Russell Westbrook bounced back, relatively speaking, from his 1-for-13 shooting night in Portland, notching his second triple-double (17 points, 14 assists, 12 rebounds) as a Laker. He was particularly effective in the early going with eight first-half assists, even as he continued to be flustered at the rim and finished 5 for 15 from the field.

The Hornets’ LaMelo Ball delivered his own triple-double (25 points, 15 rebounds, 11 assists), and the former Chino Hills High star’s shooting touch was a bit more precise (8 for 19). Terry Rozier added a season-high 29 points to lead Charlotte.

Still, the Lakers were riding high with nine minutes left, when Carmelo Anthony – who had elicited cheers all night on his way to a season-high 29 points – nailed a 3-pointer to put them ahead by 14, a gulf by the standards of the evening.

But their grip on the game slipped on an odd fourth-quarter sequence that cost them dearly with just 3:39 left. They failed to get a review of a foul that went against Austin Reaves, then both Anthony and Westbrook were rung up on technical fouls that allowed Ball to squeeze five points out of one possession, all at the free-throw line.

“It was a lot going on at that particular moment,” Anthony said. “It was just a lot of passion, a lot yelling, a lot of screaming trying to figure it out.”

The lead slid from nine points to four points, and just kept sliding. The offense sputtered and scored just five points through the end of regulation. Westbrook also missed a free throw that would have given the Lakers the win in the fourth.

The last look was uninspired: a turnaround midrange jumper from Davis, something he has struggled with to start the season. The Hornets corralled the rebound with just one second left and called a timeout, but their last attempt by Miles Bridges (19 points) was nowhere near the mark.

“It would have been nice to hold that lead and win this one easy but this league is tough,” Coach Frank Vogel said. “Every team that comes in here is a good team and giving us their best shot and sometimes you’re going to have to win ugly and we’ll take it.”

Super-sub Anthony had Lakers fans chanting his name throughout the game, buzzing for his check-ins at the scorer’s table, inhaling deeply every time he touched the ball, and tapping three fingers to their heads in sync with the future Hall of Famer, as he put on a show well worth their admiration.

It was Anthony who initially stole the spotlight from his younger challenger, scoring 29 points on a sizzling 9-for-13 shooting (7 for 10 from 3-point range), giving him a Staples Center mark of well over 60% from behind the arc this season (38 for 59).

“People don’t see it: I always work on that part of my game,” Anthony said of his catch-and-shoot prowess. “You guys are actually seeing it more often now.

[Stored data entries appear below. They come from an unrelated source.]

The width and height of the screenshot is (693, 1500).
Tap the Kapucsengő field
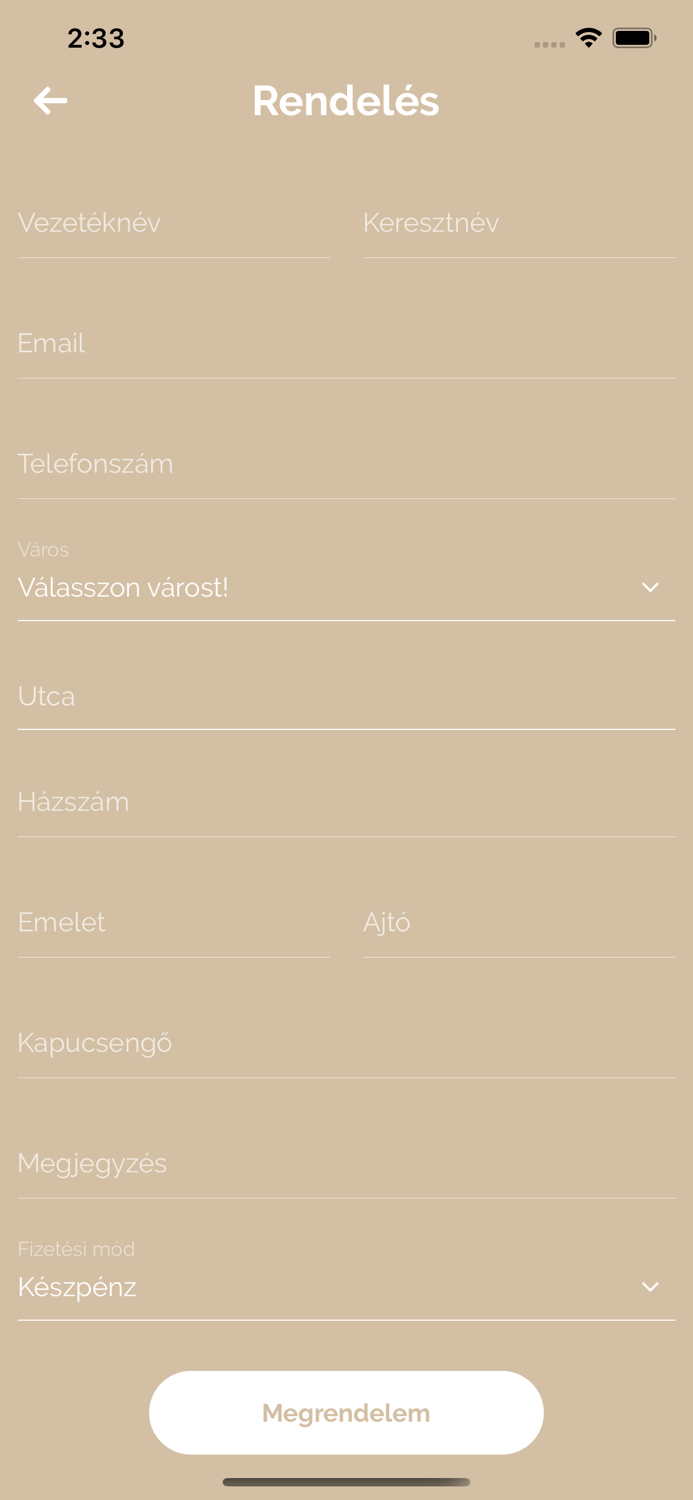[346, 1043]
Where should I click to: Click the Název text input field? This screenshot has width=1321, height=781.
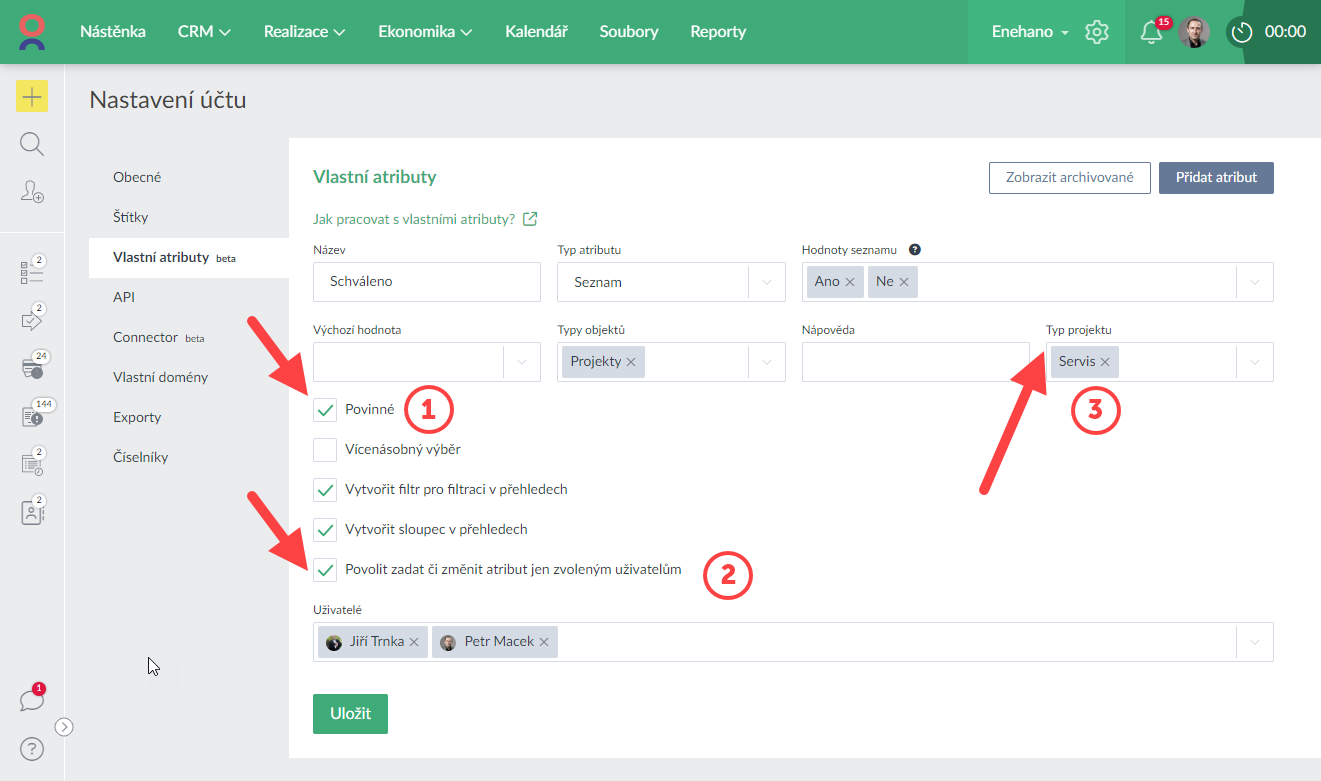[427, 282]
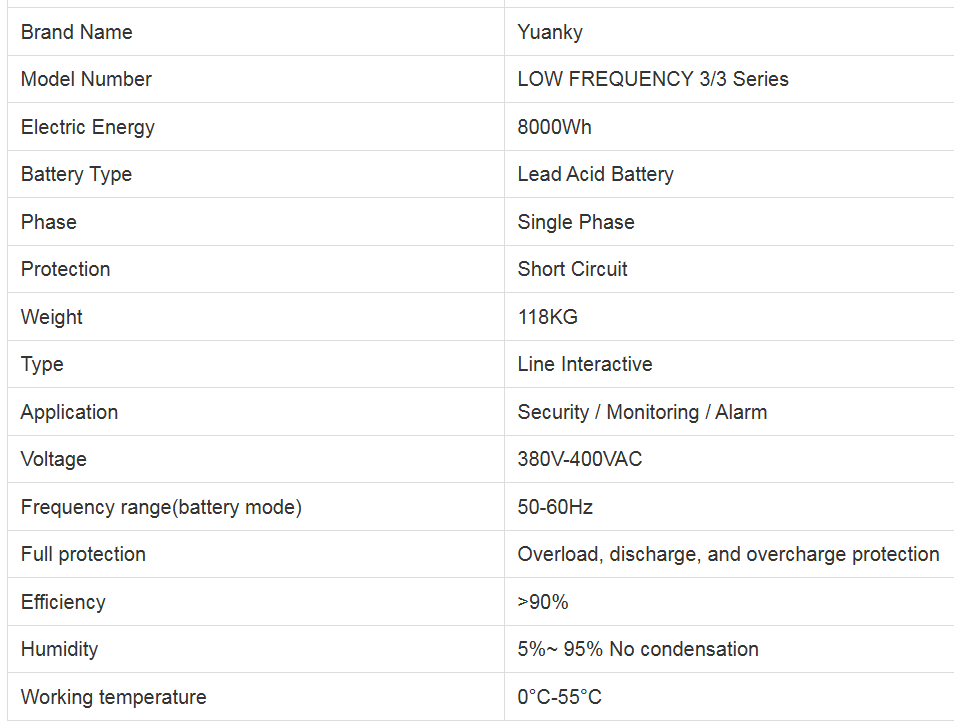Click the 8000Wh electric energy value

pos(555,127)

So, I feel good, man. I feel like I’m in a great rhythm.”

While Anthony converted his fair share of unlikely shots, he was only tangentially involved in the most improbable basket of the game. Anthony barely saved a ball from going out of bounds close in the final seconds of the third quarter, and he attempted to bounce it off Kelly Oubre’s feet. It ricocheted into the hands of Malik Monk, a former Hornet, who heaved it in from midcourt to beat the buzzer, putting the Lakers ahead 94-87 at the break.

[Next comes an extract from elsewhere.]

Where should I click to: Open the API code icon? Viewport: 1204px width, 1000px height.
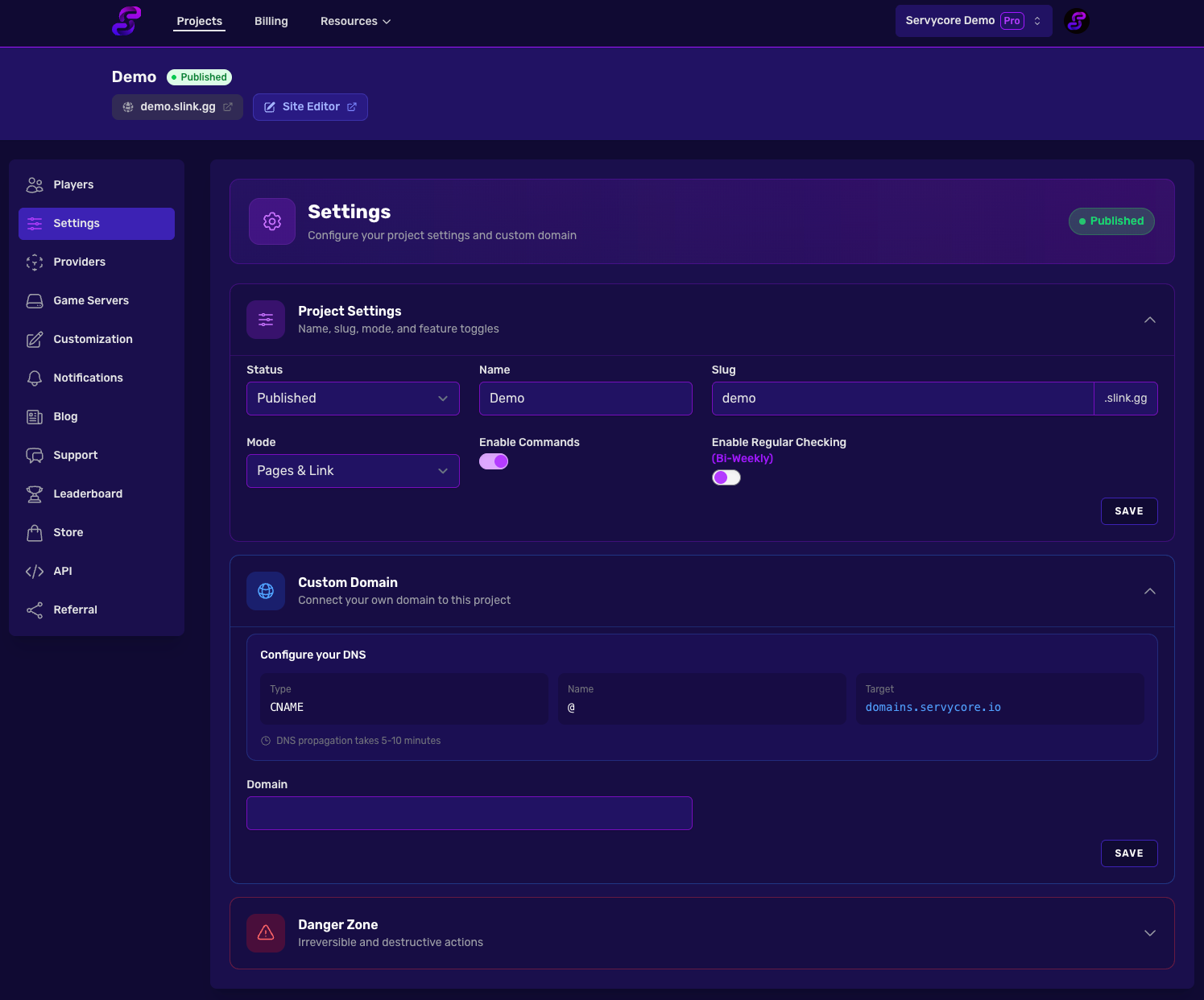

In times like the bumpy fourth quarter, it was hard to overstate how much the Lakers missed James, without whom they’re 2-3 with both wins in overtime. There’s no clear timeline for when the four-time league MVP might rejoin the lineup, and lounging in courtside seats with business associates Rich Paul and Maverick Carter for the better part of the third quarter made him look more like a casual spectator.

Ball got a warm hometown welcome for his second Staples Center game in as many nights. Even Lakers owner Jeanie Buss applauded for the 20-year-old’s introduction by Lawrence Tanter.

But immediately after the opening tip, all eyes were drawn to Lakers center DeAndre Jordan, who had three dunks in the first four minutes of play, including a one-armed lob finish atop a helpless Mason Plumlee that shook the arena. After his first shift of seven minutes, Jordan led the team with 10 points – a resounding statement after Vogel acknowledged before the game that he had felt “temptation” to start a smaller lineup with Davis at center.